-- GIVEN TASK --
Reproduce the entries verbatim, starting at the first line and ending after the line that contains "center [275, 810].".

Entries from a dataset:
:::

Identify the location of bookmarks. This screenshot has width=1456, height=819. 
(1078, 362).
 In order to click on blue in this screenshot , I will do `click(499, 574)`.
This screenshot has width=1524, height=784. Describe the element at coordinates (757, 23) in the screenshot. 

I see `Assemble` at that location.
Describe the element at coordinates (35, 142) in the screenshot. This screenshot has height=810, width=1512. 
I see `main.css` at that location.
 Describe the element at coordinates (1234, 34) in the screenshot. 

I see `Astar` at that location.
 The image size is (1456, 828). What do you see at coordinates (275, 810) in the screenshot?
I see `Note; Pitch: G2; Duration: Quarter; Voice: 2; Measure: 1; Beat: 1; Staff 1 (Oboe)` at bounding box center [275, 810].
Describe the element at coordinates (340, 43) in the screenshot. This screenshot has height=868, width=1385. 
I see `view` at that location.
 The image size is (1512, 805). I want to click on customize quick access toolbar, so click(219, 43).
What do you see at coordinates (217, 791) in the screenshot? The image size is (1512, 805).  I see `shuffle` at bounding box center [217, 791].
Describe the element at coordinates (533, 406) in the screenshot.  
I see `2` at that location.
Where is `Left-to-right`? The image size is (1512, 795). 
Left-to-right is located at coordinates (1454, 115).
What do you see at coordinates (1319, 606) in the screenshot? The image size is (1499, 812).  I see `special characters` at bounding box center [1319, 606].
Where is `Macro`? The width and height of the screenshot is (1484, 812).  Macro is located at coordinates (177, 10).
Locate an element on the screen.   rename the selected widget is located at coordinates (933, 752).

:::

-- RESULT FOR THIS EXERCISE --
Identify the location of bookmarks. This screenshot has width=1456, height=819. 
(1078, 362).
 In order to click on blue in this screenshot , I will do `click(499, 574)`.
This screenshot has width=1524, height=784. Describe the element at coordinates (757, 23) in the screenshot. 

I see `Assemble` at that location.
Describe the element at coordinates (35, 142) in the screenshot. This screenshot has height=810, width=1512. 
I see `main.css` at that location.
 Describe the element at coordinates (1234, 34) in the screenshot. 

I see `Astar` at that location.
 The image size is (1456, 828). What do you see at coordinates (275, 810) in the screenshot?
I see `Note; Pitch: G2; Duration: Quarter; Voice: 2; Measure: 1; Beat: 1; Staff 1 (Oboe)` at bounding box center [275, 810].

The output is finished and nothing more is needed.